## TEKSTFRAGMENT
___

ECLI:NL:RBROT:2018:7666

Rechtbank Rotterdam

Datum uitspraak
7 september 2018
Publicatiedatum
13 september 2018
Zaaknummer
10/682179-17
Instantie
Rechtbank Rotterdam
Type
Uitspraak
Rechtsgebied
Strafrecht
Procedures
  • Eerste aanleg - meervoudig
Rechters
Vindplaatsen
  • Rechtspraak.nl
AI samenvatting door LexboostAutomatisch gegenereerd

Verkeersongeval met alcoholgebruik en letsel aan passagier

Op 7 september 2018 heeft de Rechtbank Rotterdam uitspraak gedaan in een strafzaak tegen een verdachte die op 11 juni 2017 te Hardinxveld-Giessendam een verkeersongeval heeft veroorzaakt. De verdachte, die als bestuurder van een personenauto reed, had een alcoholgehalte van 2,03 milligram per milliliter bloed, wat aanzienlijk boven de toegestane limiet ligt. Tijdens de zitting op 24 augustus 2018 werd de tenlastelegging besproken, waarin de verdachte werd beschuldigd van het veroorzaken van een ongeval door onvoorzichtig rijgedrag en het overschrijden van de maximumsnelheid van 60 km/uur, waarbij hij met een snelheid van 132 km/uur reed. Het ongeval resulteerde in zwaar lichamelijk letsel voor de naast hem zittende passagier, die een bovenbeenbreuk opliep.

De officier van justitie eiste een gevangenisstraf van zeven maanden en een ontzegging van de rijbevoegdheid voor drie jaar. De verdediging vroeg om een voorwaardelijke straf, verwijzend naar de persoonlijke omstandigheden van de verdachte en het feit dat hij zijn alcoholgebruik had verminderd. De rechtbank oordeelde dat de verdachte zich zeer onvoorzichtig had gedragen en dat er geen omstandigheden waren die zijn strafbaarheid uitsloten. De rechtbank legde een taakstraf van 200 uur op, met een voorwaardelijke gevangenisstraf van twee maanden en een ontzegging van de rijbevoegdheid voor 24 maanden, met een proeftijd van twee jaar. De rechtbank hield rekening met de ernst van de feiten en de persoonlijke omstandigheden van de verdachte, maar vond een geheel voorwaardelijke ontzegging niet passend.

___

## OPDRACHTEN
A) Hoe hard reed de verdachte volgens de tekst over het verkeersongeval?
B) Kopieer uit de tekst over het verkeersongeval woord voor woord het stuk tussen "Op 7 september" en "een bovenbeenbreuk opliep.", beide meegerekend.
De rijen die hierna komen staan los van de tekst over het verkeersongeval.

## ENKELE RIJEN

___

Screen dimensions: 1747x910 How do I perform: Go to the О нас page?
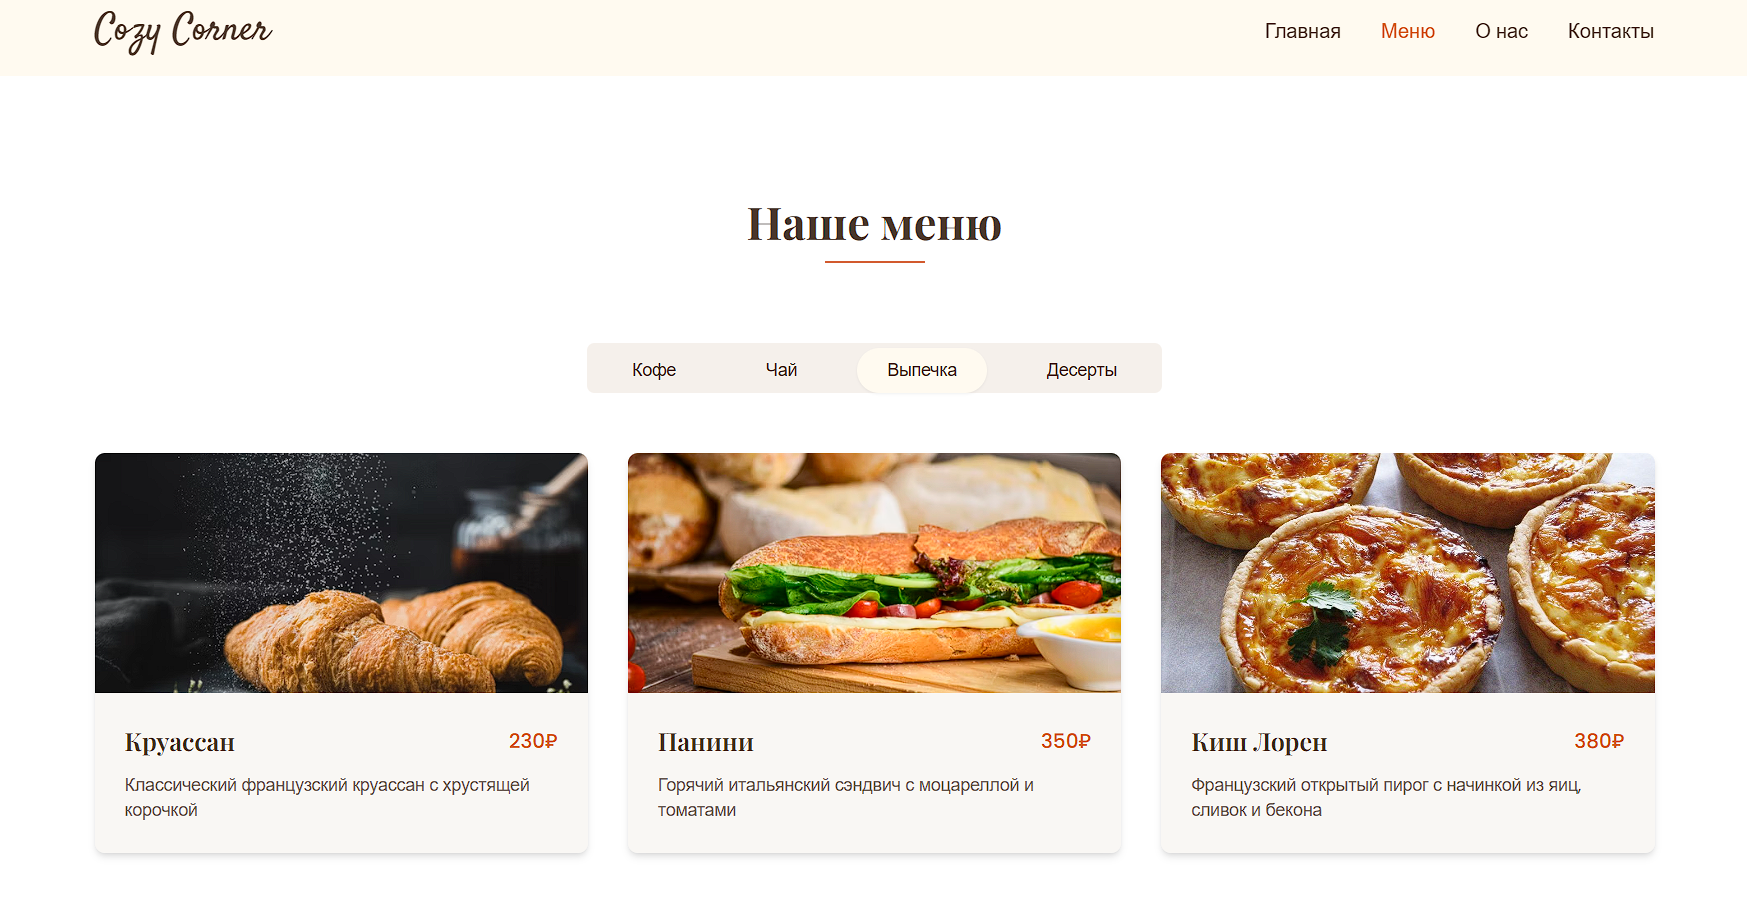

___

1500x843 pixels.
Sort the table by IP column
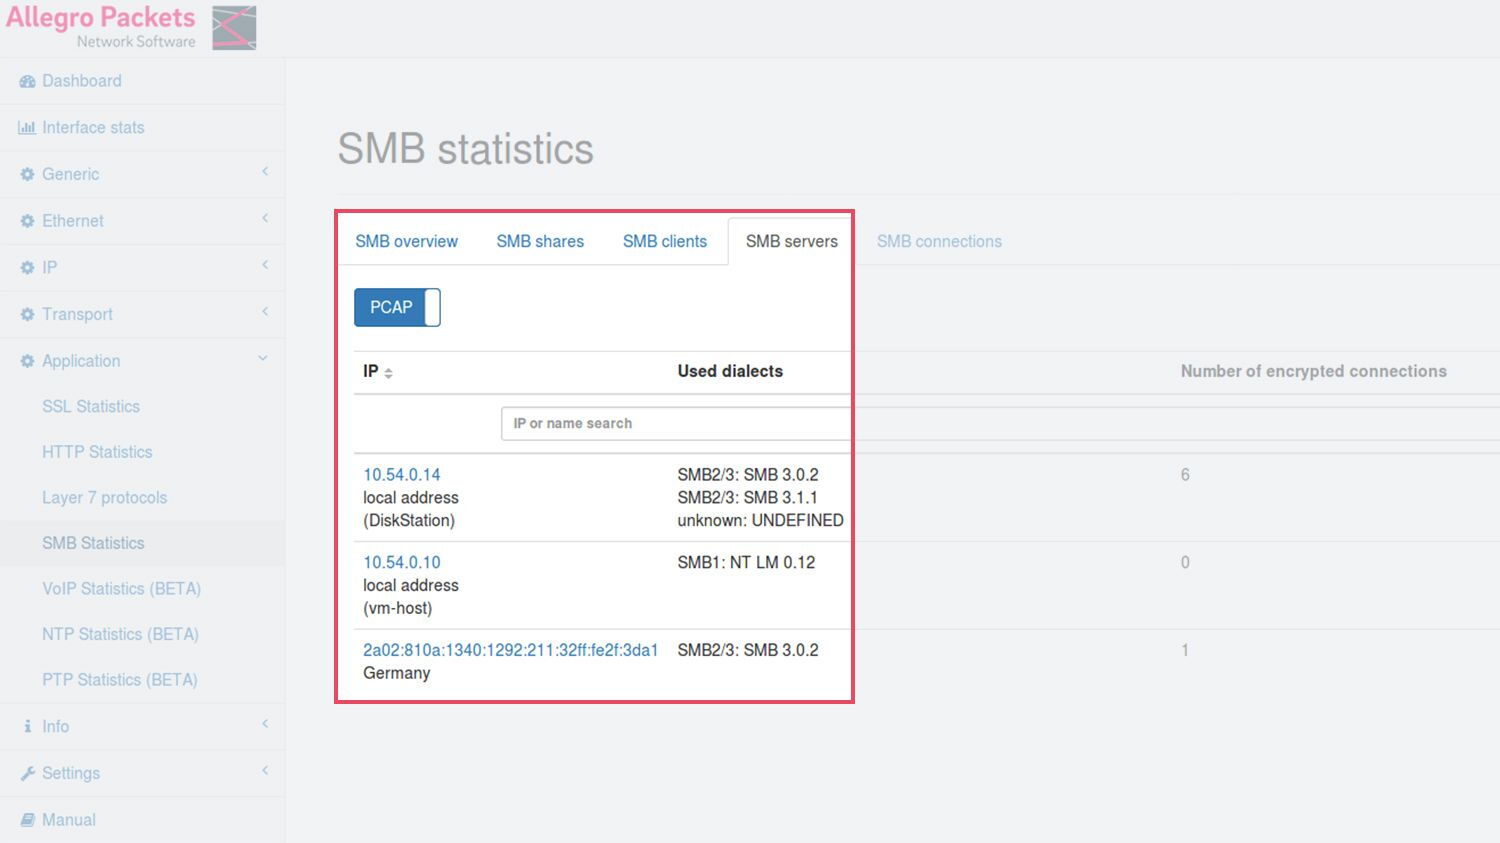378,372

___

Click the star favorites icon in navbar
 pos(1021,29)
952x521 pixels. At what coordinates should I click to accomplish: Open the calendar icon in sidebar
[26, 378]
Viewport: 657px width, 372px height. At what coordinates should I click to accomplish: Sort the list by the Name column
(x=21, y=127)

___

## ANTWOORDEN
A) Met 132 km/uur, terwijl de maximumsnelheid 60 km/uur was.

B)
Op 7 september 2018 heeft de Rechtbank Rotterdam uitspraak gedaan in een strafzaak tegen een verdachte die op 11 juni 2017 te Hardinxveld-Giessendam een verkeersongeval heeft veroorzaakt. De verdachte, die als bestuurder van een personenauto reed, had een alcoholgehalte van 2,03 milligram per milliliter bloed, wat aanzienlijk boven de toegestane limiet ligt. Tijdens de zitting op 24 augustus 2018 werd de tenlastelegging besproken, waarin de verdachte werd beschuldigd van het veroorzaken van een ongeval door onvoorzichtig rijgedrag en het overschrijden van de maximumsnelheid van 60 km/uur, waarbij hij met een snelheid van 132 km/uur reed. Het ongeval resulteerde in zwaar lichamelijk letsel voor de naast hem zittende passagier, die een bovenbeenbreuk opliep.